= Try it =
Set down exactly, with nothing added, the lines from the one containing "Tap the book-with-bell" through the end of the entries.

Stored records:
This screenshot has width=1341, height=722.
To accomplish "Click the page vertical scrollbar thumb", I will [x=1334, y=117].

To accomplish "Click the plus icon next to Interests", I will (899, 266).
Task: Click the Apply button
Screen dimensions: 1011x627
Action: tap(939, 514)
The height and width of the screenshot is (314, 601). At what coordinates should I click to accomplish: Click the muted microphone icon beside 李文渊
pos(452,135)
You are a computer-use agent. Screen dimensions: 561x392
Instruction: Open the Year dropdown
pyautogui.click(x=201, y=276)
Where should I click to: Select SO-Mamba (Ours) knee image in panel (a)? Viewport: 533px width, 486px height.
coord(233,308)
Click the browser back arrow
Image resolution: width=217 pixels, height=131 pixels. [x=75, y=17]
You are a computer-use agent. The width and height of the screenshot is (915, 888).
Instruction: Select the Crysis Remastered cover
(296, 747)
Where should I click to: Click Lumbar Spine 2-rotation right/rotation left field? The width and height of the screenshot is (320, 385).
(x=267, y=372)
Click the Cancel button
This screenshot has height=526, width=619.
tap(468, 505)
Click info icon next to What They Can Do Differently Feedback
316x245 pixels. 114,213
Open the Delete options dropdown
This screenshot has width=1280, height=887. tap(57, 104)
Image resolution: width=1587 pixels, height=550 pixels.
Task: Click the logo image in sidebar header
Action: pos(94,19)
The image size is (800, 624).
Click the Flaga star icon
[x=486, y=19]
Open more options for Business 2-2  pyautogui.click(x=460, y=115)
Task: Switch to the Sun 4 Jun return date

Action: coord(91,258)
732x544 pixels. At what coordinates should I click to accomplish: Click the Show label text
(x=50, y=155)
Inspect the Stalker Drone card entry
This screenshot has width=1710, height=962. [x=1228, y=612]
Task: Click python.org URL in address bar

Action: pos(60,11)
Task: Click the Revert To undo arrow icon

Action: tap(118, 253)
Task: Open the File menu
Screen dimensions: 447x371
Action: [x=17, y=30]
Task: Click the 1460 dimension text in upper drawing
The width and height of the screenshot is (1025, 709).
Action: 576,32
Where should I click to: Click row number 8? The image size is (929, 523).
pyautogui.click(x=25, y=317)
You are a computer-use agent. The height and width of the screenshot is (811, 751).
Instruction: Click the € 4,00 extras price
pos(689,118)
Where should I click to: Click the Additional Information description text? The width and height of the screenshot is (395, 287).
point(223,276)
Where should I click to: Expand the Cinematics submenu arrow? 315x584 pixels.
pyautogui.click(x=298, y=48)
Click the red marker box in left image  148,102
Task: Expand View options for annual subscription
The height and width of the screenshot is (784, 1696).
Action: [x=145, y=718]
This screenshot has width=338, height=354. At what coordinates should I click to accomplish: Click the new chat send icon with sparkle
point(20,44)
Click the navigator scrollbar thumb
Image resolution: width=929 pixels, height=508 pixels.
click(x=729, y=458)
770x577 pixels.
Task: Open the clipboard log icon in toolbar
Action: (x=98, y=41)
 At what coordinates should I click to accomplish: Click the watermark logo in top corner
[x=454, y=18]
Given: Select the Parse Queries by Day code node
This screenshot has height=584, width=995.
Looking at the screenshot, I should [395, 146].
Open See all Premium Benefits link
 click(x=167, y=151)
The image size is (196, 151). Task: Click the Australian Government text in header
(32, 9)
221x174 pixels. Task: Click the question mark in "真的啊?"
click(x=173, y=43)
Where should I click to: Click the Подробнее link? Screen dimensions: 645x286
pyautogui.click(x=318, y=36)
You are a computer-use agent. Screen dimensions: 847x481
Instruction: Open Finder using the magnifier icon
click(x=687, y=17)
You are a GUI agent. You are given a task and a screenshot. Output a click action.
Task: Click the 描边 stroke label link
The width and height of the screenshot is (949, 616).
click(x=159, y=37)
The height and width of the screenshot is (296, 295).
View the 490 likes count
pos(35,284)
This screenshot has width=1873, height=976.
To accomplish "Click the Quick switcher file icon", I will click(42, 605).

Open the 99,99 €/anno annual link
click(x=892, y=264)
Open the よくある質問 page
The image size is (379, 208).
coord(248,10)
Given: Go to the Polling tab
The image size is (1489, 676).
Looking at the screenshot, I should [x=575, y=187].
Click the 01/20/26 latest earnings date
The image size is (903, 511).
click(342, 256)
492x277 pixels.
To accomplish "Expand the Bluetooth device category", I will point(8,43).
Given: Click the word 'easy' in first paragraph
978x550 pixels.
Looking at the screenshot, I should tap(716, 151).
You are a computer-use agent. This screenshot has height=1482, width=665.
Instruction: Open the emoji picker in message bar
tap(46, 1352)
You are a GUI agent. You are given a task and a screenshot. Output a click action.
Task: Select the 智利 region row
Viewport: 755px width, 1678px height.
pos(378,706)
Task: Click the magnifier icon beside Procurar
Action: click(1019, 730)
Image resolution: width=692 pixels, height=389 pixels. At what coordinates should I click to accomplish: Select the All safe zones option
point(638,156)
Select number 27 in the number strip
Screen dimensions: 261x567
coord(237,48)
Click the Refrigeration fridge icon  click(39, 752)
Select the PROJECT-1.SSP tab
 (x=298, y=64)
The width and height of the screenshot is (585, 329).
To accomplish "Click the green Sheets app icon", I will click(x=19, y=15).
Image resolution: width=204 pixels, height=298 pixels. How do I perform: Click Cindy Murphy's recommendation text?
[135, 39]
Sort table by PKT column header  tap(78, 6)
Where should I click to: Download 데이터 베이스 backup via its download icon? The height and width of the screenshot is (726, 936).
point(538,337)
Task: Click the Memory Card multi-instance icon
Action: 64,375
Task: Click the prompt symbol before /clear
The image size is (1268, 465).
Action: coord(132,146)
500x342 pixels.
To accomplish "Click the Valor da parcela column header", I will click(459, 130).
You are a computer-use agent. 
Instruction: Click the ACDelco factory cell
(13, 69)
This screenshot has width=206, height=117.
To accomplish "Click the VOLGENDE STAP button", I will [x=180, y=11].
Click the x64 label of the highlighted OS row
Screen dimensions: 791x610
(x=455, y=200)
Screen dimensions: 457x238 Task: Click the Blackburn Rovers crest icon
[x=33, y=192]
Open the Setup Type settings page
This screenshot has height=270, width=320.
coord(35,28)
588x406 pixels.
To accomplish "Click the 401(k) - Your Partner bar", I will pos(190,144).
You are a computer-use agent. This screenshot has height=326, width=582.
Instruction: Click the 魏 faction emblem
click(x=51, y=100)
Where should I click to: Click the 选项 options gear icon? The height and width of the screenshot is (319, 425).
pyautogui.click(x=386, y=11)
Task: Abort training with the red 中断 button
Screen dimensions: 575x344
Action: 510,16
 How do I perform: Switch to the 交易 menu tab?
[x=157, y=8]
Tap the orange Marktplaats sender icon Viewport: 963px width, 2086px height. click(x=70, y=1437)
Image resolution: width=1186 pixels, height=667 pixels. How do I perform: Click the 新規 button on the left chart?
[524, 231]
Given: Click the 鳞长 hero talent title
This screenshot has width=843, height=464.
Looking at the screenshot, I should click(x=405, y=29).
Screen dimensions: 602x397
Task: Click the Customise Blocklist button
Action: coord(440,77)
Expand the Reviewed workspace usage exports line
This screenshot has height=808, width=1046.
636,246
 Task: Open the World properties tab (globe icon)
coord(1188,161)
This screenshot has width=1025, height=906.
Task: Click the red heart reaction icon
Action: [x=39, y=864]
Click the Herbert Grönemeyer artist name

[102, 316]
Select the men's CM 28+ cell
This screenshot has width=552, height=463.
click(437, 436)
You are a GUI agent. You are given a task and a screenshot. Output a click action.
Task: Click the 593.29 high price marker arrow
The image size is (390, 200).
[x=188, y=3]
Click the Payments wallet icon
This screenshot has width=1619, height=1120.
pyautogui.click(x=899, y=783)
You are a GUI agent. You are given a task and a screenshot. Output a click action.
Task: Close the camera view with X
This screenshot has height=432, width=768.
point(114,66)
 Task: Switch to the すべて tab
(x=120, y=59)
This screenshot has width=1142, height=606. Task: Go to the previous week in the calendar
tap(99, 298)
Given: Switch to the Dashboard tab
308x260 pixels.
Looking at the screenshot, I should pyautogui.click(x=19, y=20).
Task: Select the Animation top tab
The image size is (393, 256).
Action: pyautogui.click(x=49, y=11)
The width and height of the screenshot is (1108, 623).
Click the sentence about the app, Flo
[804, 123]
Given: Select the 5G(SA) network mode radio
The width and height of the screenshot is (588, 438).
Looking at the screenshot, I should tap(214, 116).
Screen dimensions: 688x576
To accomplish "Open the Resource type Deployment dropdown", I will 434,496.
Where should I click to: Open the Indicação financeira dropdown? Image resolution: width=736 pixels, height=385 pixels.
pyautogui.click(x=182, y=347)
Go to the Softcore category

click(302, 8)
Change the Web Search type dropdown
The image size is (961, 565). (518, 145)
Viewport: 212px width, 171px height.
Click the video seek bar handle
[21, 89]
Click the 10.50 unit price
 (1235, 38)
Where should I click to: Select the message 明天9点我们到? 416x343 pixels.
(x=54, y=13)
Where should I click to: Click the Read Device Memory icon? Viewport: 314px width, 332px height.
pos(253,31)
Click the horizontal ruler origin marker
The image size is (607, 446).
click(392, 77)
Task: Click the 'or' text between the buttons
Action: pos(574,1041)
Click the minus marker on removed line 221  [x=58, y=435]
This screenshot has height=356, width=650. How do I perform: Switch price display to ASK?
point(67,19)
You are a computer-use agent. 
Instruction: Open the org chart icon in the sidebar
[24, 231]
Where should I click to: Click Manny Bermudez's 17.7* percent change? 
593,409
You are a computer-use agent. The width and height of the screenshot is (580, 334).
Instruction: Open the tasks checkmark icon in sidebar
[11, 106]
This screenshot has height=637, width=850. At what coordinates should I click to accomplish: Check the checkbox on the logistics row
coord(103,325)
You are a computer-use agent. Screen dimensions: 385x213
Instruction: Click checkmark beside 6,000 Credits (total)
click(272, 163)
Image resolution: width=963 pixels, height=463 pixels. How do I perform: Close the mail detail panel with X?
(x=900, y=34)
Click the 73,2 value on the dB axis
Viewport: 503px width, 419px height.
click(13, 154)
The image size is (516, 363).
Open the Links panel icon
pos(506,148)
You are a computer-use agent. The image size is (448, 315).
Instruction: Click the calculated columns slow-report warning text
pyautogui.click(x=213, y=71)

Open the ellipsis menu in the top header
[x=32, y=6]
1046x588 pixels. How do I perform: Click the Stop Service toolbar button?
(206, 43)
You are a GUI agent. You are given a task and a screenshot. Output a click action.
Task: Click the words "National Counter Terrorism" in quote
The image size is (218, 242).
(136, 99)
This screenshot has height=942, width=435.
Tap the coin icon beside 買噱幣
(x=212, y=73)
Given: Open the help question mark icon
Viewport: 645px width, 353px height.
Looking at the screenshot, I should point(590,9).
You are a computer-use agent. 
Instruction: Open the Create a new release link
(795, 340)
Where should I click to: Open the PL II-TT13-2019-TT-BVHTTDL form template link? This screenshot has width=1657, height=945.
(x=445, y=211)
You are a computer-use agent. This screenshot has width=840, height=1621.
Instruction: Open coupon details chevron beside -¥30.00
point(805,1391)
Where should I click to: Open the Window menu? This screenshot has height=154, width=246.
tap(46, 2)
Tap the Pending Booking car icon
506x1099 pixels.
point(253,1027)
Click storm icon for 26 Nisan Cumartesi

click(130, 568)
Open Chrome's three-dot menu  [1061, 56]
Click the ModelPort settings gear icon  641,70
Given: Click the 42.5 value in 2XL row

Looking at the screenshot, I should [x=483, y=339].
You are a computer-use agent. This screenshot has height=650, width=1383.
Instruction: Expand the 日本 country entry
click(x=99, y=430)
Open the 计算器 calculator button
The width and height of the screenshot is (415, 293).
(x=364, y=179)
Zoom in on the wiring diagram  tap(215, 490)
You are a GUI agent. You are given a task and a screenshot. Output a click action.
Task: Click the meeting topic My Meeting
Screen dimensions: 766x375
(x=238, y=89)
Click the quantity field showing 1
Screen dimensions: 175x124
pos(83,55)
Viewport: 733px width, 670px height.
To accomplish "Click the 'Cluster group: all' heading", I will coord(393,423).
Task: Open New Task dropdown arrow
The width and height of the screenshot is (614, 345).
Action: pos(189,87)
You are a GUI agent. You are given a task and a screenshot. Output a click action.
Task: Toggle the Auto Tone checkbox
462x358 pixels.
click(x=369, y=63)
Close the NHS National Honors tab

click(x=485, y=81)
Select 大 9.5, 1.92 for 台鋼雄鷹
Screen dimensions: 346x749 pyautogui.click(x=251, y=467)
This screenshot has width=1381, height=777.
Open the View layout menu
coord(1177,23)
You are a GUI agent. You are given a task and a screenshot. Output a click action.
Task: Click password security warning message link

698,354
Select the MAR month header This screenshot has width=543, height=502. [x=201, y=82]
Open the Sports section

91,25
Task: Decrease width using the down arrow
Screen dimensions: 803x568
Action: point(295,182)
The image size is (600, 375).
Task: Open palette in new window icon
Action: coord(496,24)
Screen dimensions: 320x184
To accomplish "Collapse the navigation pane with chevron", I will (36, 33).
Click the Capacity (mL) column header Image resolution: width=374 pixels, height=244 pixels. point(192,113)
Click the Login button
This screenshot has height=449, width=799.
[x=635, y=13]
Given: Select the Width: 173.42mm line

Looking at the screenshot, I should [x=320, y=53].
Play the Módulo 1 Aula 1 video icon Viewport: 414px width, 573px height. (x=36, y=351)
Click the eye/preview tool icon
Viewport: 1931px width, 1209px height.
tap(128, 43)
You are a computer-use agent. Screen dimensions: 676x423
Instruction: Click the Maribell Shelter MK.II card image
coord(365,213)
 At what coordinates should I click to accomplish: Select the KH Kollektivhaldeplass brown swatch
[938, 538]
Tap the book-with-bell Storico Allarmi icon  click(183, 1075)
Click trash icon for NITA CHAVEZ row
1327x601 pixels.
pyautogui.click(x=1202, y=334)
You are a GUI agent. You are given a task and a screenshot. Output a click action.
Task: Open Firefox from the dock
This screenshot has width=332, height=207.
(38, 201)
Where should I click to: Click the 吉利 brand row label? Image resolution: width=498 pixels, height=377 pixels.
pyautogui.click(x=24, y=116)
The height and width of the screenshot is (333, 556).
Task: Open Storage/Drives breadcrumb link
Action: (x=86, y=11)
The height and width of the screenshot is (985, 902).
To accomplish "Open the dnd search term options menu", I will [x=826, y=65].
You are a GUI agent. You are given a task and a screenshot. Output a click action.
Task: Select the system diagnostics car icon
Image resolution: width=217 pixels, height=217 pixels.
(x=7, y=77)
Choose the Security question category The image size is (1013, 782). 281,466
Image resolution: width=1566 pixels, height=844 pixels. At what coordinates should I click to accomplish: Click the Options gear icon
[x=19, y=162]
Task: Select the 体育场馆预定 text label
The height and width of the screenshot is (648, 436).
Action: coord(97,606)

= Expected answer =
Tap the book-with-bell Storico Allarmi icon  click(183, 1075)
Click trash icon for NITA CHAVEZ row
1327x601 pixels.
pyautogui.click(x=1202, y=334)
You are a GUI agent. You are given a task and a screenshot. Output a click action.
Task: Open Firefox from the dock
This screenshot has width=332, height=207.
(38, 201)
Where should I click to: Click the 吉利 brand row label? Image resolution: width=498 pixels, height=377 pixels.
pyautogui.click(x=24, y=116)
The height and width of the screenshot is (333, 556).
Task: Open Storage/Drives breadcrumb link
Action: (x=86, y=11)
The height and width of the screenshot is (985, 902).
To accomplish "Open the dnd search term options menu", I will [x=826, y=65].
You are a GUI agent. You are given a task and a screenshot. Output a click action.
Task: Select the system diagnostics car icon
Image resolution: width=217 pixels, height=217 pixels.
(x=7, y=77)
Choose the Security question category The image size is (1013, 782). 281,466
Image resolution: width=1566 pixels, height=844 pixels. At what coordinates should I click to accomplish: Click the Options gear icon
[x=19, y=162]
Task: Select the 体育场馆预定 text label
The height and width of the screenshot is (648, 436).
Action: coord(97,606)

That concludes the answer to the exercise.